Could you collect every line in the listing below that contains the string "dropdown"?

==== Source records

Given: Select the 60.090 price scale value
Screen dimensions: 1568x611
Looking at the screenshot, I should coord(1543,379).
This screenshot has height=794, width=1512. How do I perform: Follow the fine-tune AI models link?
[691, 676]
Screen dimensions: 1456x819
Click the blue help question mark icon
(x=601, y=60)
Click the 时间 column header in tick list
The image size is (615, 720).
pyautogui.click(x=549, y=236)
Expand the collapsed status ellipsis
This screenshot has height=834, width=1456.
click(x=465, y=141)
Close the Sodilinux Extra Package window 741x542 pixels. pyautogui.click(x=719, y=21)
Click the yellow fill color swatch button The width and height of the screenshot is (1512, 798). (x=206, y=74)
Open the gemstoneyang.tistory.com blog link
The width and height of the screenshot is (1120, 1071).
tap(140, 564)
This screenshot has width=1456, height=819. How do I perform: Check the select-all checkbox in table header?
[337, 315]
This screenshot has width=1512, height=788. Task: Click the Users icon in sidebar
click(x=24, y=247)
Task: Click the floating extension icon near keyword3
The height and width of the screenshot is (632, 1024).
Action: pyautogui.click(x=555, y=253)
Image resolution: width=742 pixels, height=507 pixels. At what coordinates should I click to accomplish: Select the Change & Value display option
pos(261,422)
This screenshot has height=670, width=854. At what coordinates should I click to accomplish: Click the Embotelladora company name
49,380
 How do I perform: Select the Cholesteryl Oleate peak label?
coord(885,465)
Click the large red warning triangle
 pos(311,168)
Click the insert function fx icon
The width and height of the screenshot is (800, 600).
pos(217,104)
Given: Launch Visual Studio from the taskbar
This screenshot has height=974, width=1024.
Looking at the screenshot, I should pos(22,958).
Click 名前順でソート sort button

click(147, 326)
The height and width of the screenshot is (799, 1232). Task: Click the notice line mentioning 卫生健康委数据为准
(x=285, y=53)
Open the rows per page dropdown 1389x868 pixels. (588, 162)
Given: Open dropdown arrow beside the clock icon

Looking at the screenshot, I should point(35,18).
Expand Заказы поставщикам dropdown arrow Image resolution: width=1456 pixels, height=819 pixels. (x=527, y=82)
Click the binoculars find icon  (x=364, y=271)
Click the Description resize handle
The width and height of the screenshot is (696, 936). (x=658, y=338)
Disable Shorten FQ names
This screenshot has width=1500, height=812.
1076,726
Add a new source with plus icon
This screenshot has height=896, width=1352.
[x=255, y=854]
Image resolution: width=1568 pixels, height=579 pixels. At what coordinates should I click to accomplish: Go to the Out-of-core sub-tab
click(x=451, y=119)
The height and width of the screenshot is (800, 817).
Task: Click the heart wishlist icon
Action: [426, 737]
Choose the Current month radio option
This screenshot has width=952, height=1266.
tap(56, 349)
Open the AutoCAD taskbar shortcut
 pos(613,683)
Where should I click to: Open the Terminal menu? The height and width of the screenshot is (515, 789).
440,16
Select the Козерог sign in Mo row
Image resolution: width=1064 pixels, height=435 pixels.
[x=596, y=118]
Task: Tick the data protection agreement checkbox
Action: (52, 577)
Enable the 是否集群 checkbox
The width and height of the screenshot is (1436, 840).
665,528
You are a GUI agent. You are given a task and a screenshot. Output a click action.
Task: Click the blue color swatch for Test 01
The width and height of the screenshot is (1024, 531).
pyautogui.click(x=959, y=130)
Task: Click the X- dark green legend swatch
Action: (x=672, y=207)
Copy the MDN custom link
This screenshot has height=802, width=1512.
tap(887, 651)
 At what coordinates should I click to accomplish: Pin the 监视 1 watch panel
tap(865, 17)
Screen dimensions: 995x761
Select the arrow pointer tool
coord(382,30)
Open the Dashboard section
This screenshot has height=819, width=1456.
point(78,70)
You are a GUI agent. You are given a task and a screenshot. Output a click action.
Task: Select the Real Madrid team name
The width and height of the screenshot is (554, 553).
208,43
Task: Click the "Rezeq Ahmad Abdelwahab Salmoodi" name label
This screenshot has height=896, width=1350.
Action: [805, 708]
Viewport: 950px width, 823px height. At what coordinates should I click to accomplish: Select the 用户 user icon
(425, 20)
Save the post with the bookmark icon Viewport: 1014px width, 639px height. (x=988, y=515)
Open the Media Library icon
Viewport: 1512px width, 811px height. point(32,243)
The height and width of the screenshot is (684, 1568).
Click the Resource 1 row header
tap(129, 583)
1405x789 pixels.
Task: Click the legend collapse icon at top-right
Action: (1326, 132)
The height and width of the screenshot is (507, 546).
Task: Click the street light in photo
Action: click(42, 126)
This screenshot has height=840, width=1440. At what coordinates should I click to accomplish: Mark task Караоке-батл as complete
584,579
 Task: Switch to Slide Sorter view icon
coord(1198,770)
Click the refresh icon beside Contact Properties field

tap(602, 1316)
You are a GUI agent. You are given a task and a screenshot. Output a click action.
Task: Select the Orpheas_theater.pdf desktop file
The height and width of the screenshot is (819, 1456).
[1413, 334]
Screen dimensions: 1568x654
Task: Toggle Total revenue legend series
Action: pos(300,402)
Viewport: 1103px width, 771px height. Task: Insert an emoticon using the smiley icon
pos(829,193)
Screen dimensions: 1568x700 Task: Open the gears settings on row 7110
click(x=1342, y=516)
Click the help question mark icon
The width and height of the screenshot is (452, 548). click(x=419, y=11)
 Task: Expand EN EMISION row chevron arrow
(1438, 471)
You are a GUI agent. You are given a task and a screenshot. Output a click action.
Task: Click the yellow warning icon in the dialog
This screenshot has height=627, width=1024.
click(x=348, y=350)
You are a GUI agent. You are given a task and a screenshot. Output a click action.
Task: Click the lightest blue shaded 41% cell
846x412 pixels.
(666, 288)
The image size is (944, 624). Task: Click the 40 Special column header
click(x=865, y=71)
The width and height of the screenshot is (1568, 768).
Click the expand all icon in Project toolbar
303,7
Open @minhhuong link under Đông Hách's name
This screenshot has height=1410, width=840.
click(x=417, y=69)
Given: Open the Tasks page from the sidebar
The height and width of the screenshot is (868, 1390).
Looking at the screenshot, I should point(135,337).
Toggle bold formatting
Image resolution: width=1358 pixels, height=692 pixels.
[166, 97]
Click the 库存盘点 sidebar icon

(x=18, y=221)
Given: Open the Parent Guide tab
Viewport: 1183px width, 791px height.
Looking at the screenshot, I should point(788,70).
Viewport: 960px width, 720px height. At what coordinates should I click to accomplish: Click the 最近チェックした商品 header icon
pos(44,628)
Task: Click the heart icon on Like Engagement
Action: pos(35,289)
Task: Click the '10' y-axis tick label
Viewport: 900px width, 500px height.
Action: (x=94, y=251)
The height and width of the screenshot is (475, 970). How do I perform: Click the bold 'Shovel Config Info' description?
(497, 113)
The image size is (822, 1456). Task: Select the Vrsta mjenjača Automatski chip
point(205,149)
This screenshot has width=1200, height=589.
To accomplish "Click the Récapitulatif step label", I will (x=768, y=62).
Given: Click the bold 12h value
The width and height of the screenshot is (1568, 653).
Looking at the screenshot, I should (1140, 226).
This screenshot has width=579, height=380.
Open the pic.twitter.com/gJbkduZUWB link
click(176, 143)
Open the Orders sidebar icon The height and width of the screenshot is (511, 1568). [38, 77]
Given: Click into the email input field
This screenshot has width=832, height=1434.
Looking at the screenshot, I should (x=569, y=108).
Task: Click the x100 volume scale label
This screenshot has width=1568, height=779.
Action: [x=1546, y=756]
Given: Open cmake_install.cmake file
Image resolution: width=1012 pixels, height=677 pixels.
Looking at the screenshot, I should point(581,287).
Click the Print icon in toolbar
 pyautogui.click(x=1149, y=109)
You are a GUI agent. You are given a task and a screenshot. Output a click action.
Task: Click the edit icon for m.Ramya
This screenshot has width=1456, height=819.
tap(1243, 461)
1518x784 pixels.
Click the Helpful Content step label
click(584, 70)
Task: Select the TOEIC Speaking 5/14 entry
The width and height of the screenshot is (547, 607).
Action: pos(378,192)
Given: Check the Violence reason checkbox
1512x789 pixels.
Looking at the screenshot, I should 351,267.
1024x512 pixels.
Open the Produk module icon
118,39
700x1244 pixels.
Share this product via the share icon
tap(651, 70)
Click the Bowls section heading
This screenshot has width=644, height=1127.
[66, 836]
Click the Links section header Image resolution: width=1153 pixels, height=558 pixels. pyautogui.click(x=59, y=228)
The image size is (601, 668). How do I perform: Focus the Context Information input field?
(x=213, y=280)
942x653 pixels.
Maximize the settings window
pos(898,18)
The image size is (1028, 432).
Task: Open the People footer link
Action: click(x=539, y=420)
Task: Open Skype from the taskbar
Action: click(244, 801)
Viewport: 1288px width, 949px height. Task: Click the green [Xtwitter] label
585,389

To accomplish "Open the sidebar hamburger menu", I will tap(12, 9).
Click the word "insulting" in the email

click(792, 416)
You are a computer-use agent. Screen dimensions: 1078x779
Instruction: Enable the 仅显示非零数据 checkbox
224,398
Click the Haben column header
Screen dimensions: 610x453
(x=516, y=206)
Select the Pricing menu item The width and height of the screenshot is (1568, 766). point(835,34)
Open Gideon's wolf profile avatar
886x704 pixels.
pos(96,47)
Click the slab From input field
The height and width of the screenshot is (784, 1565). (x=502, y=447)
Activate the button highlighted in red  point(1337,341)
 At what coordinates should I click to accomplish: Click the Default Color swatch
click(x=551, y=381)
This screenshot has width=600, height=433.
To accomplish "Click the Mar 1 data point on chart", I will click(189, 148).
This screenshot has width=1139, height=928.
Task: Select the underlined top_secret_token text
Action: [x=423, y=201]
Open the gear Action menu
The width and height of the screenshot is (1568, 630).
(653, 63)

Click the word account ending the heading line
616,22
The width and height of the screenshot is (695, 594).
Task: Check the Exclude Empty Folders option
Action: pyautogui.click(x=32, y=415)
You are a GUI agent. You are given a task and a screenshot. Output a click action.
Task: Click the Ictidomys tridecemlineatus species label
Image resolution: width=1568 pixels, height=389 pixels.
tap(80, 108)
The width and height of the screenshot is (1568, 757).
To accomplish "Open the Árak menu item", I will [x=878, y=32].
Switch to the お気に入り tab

========

:: The reply ::
Open the rows per page dropdown 1389x868 pixels. (588, 162)
Given: Open dropdown arrow beside the clock icon
Expand Заказы поставщикам dropdown arrow Image resolution: width=1456 pixels, height=819 pixels. (x=527, y=82)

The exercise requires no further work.